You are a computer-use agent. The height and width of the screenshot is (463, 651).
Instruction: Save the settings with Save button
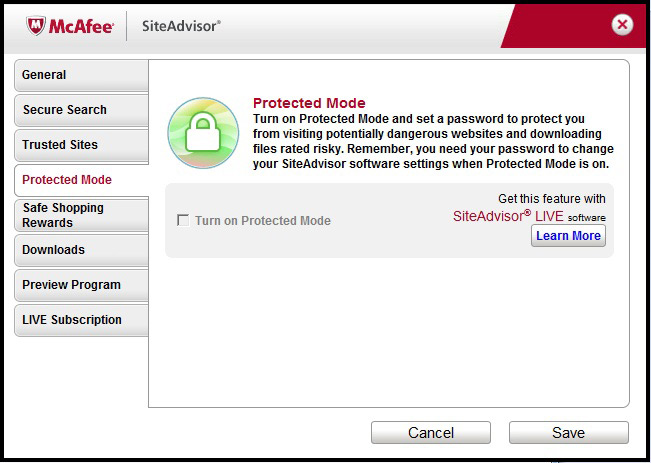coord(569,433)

+ + + +

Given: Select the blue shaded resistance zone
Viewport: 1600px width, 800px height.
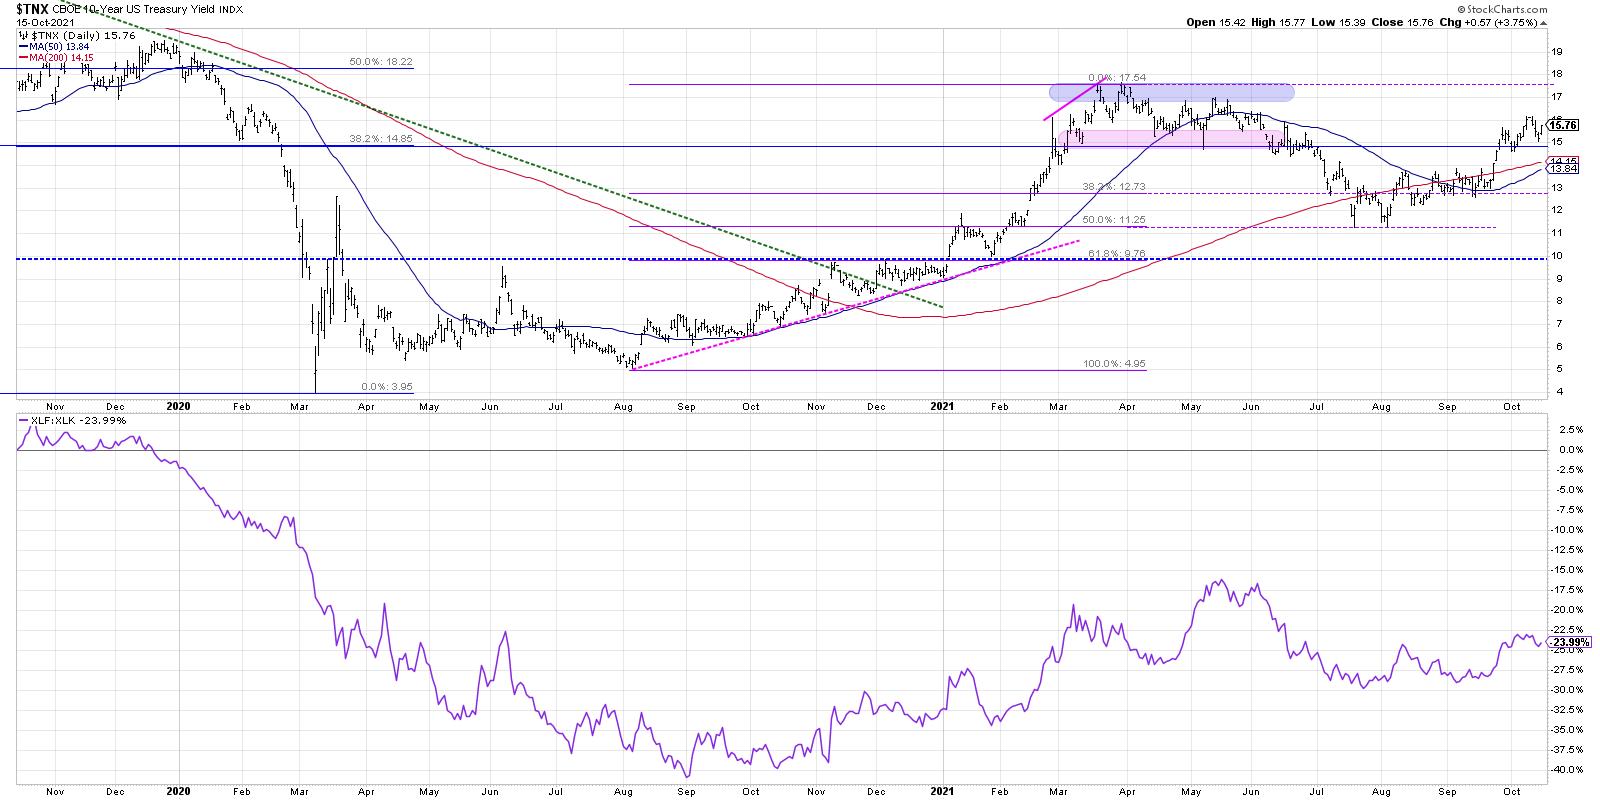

+ + + +

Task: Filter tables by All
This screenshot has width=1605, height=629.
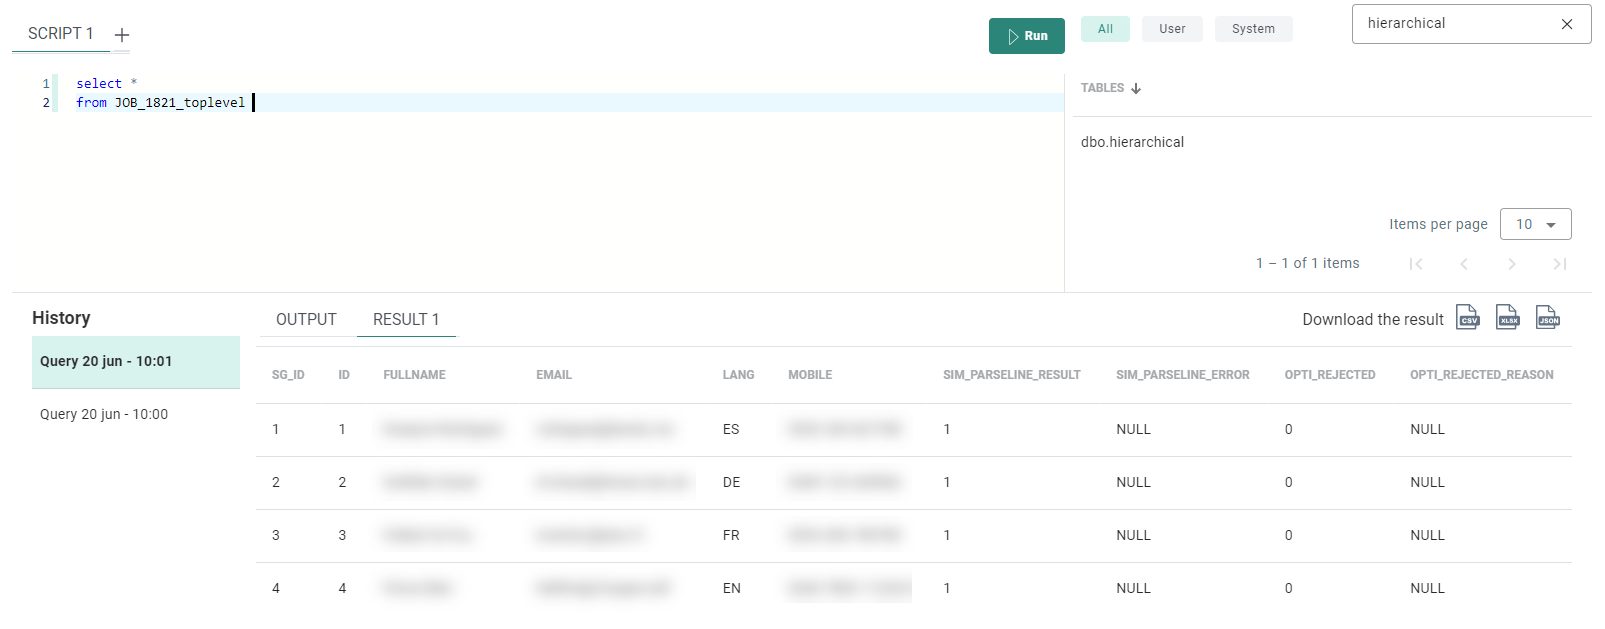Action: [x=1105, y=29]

+ + + +

■ Activity
An exact, complete copy of the lines above from the one with "Given: Select the blue shaded resistance zone" through the one with "Viewport: 1600px width, 800px height." is the whole answer.

■ Completed task
Given: Select the blue shaded resistance zone
Viewport: 1600px width, 800px height.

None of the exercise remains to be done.